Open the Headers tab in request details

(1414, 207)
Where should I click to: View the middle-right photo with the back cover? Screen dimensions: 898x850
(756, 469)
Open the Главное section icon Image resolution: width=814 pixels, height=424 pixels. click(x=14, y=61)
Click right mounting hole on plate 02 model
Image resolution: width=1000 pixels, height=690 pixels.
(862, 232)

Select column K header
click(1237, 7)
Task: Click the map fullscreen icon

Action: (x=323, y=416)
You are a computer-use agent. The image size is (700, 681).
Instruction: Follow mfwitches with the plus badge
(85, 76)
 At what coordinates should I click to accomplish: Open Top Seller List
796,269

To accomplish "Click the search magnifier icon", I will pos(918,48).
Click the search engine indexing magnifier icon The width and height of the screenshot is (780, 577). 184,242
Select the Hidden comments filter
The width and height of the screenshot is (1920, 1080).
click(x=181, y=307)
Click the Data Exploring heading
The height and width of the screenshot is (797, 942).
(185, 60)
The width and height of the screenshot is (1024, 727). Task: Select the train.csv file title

▶ To do
Express the stretch of the listing from the line that contains "Open the Главное" through the line that contains "I will pos(918,48)." as a JSON list of strings, one string per line, with blank lines left out.

▶ Answer to the problem
[
  "Open the Главное section icon Image resolution: width=814 pixels, height=424 pixels. click(x=14, y=61)",
  "Click right mounting hole on plate 02 model",
  "Image resolution: width=1000 pixels, height=690 pixels.",
  "(862, 232)",
  "Select column K header",
  "click(1237, 7)",
  "Task: Click the map fullscreen icon",
  "Action: (x=323, y=416)",
  "You are a computer-use agent. The image size is (700, 681).",
  "Instruction: Follow mfwitches with the plus badge",
  "(85, 76)",
  " At what coordinates should I click to accomplish: Open Top Seller List",
  "796,269",
  "To accomplish \"Click the search magnifier icon\", I will pos(918,48)."
]